Let's imagine you have a BigQuery table that tracks real-time sensor data from a manufacturing plant. You want to trigger a downstream process whenever a sensor reading exceeds a certain threshold. This downstream process might be an alert system, an automated adjustment to the machinery, or a data pipeline for further analysis. Instead of constantly polling the BigQuery table, you can use the export_to_pubsub
function to push relevant data to a Pub/Sub topic in real-time.
Here's how it would work:
-
BigQuery Streaming Inserts: Sensor data is streamed into a BigQuery table.
-
BigQuery Scheduled Query: A scheduled query runs periodically (e.g., every minute) to check for sensor readings exceeding the threshold. The query might look something like this:
SELECT sensor_id, timestamp, reading FROM `your-project.your_dataset.sensor_data` WHERE reading > 1000 AND _PARTITIONTIME >= TIMESTAMP_SUB(CURRENT_TIMESTAMP(), INTERVAL 1 MINUTE)
-
Call
export_to_pubsub
within the query: If the query returns any results, you integrate theexport_to_pubsub
function within the query itself:SELECT bigfunctions.your_region.export_to_pubsub( 'your-project', 'sensor_alerts_topic', TO_JSON_STRING(t), -- Send the entire row as the message data '{"sensor_type": "temperature"}' -- Add attributes for context ) FROM ( SELECT sensor_id, timestamp, reading FROM `your-project.your_dataset.sensor_data` WHERE reading > 1000 AND _PARTITIONTIME >= TIMESTAMP_SUB(CURRENT_TIMESTAMP(), INTERVAL 1 MINUTE) ) AS t;
-
Pub/Sub triggers downstream process: The
sensor_alerts_topic
is subscribed to by a service that handles the alerts or automated actions. When a message arrives on the topic, the subscriber is triggered, and the downstream process is initiated.
Benefits:
- Real-time responsiveness: Alerts and actions are triggered as soon as the threshold is crossed, without needing to constantly poll BigQuery.

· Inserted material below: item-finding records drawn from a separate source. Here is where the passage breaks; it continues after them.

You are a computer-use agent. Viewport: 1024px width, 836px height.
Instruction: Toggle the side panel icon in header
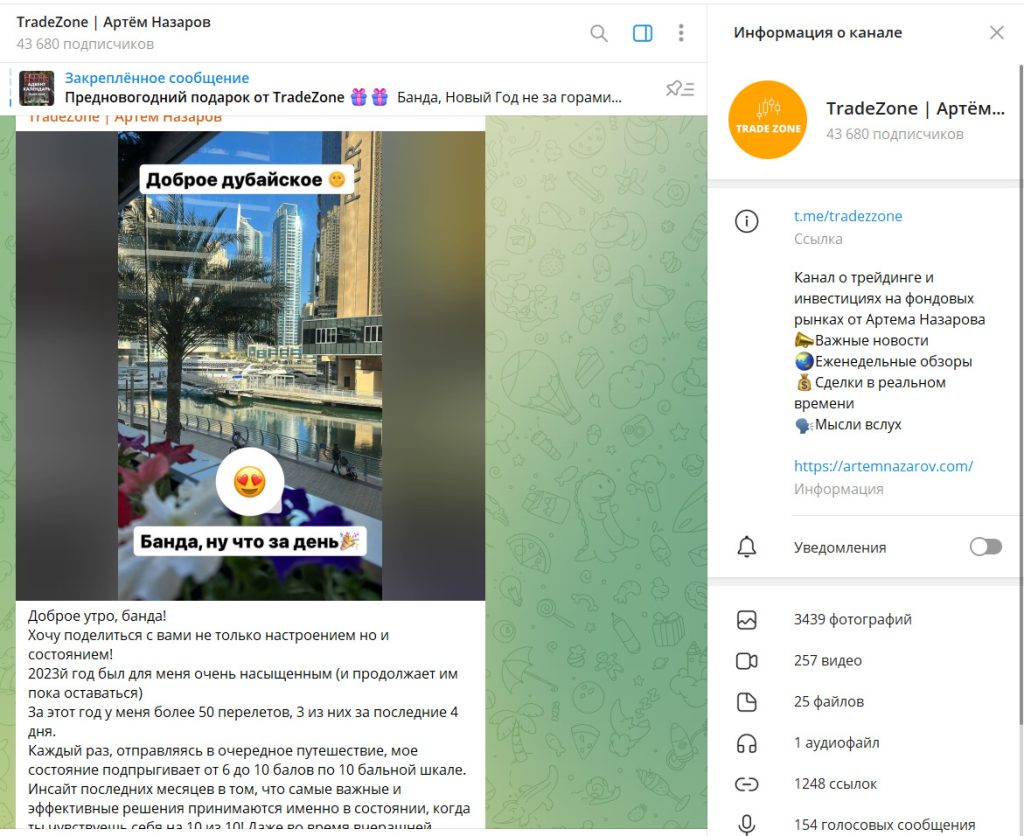[643, 33]
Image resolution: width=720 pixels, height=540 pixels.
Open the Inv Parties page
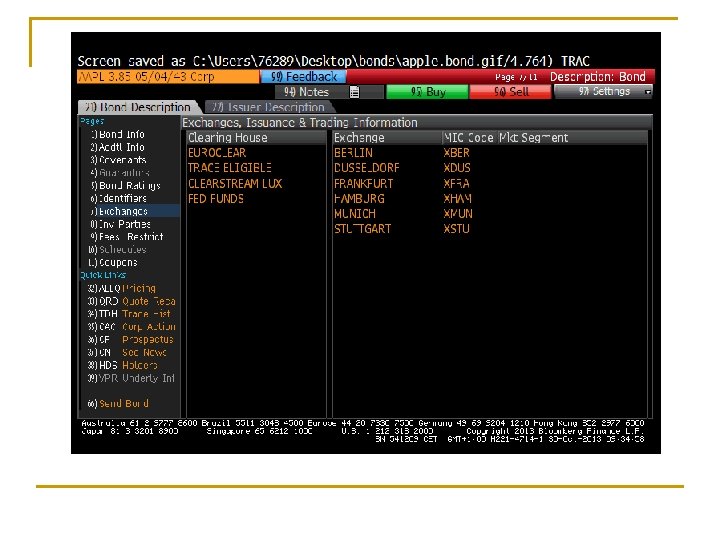[120, 225]
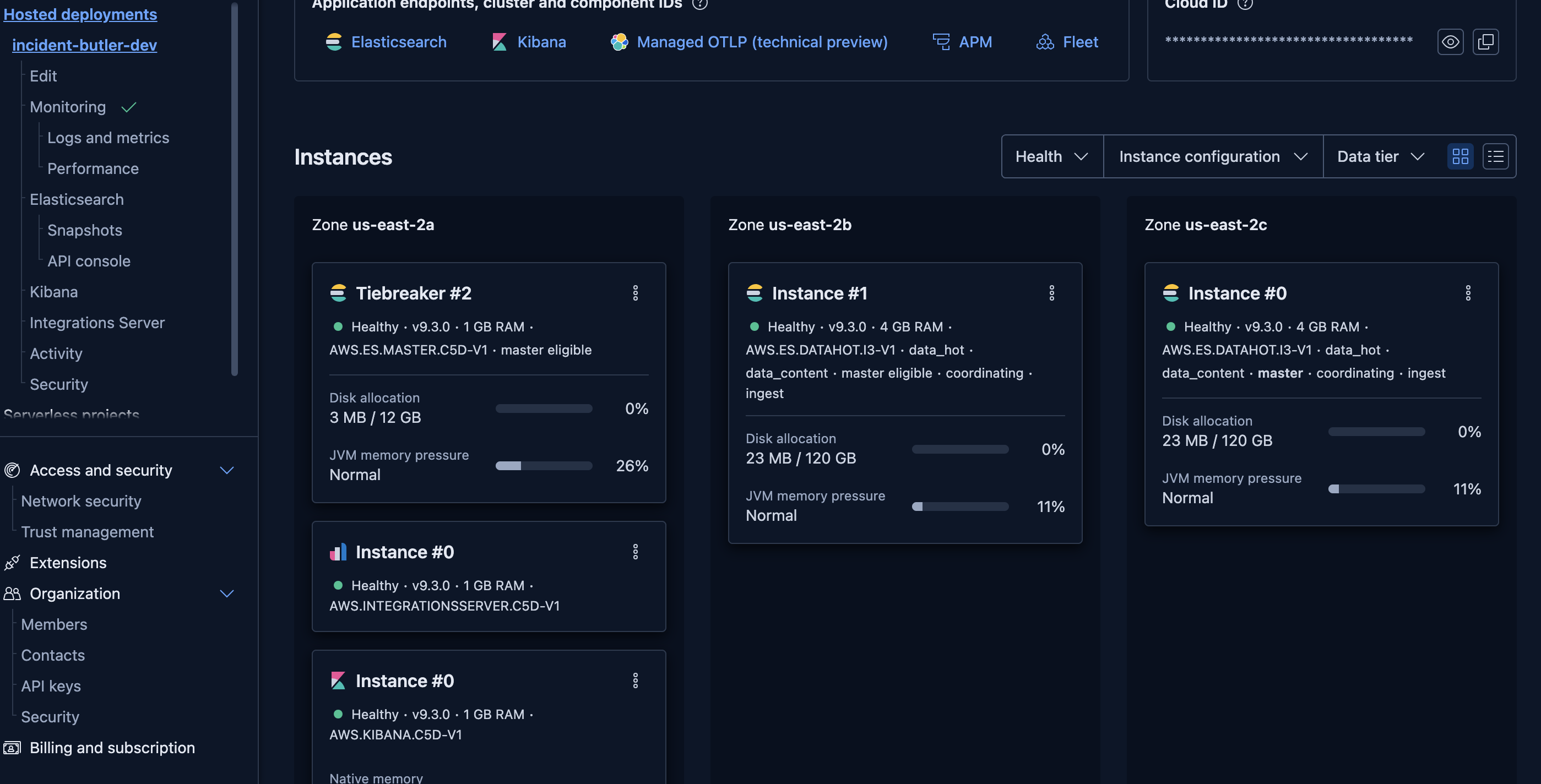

- Scalability: Pub/Sub handles the message distribution, ensuring that the downstream systems can scale to handle a large volume of alerts.
- Decoupling: BigQuery is decoupled from the downstream processes, making the system more flexible and maintainable.
- Reduced cost: Avoids the cost and latency of repeatedly querying BigQuery for new data.
This is just one example. The export_to_pubsub
function can be used in various scenarios where you need to push data from BigQuery to other systems in a real-time or near real-time fashion. Other examples include:
- New user registration: Push new user data to a Pub/Sub topic for welcome email processing.
- Order fulfillment: Notify downstream systems about new orders placed.
- Fraud detection: Push suspicious transactions to a Pub/Sub topic for real-time analysis.
- Data synchronization: Keep other systems in sync with changes happening in BigQuery.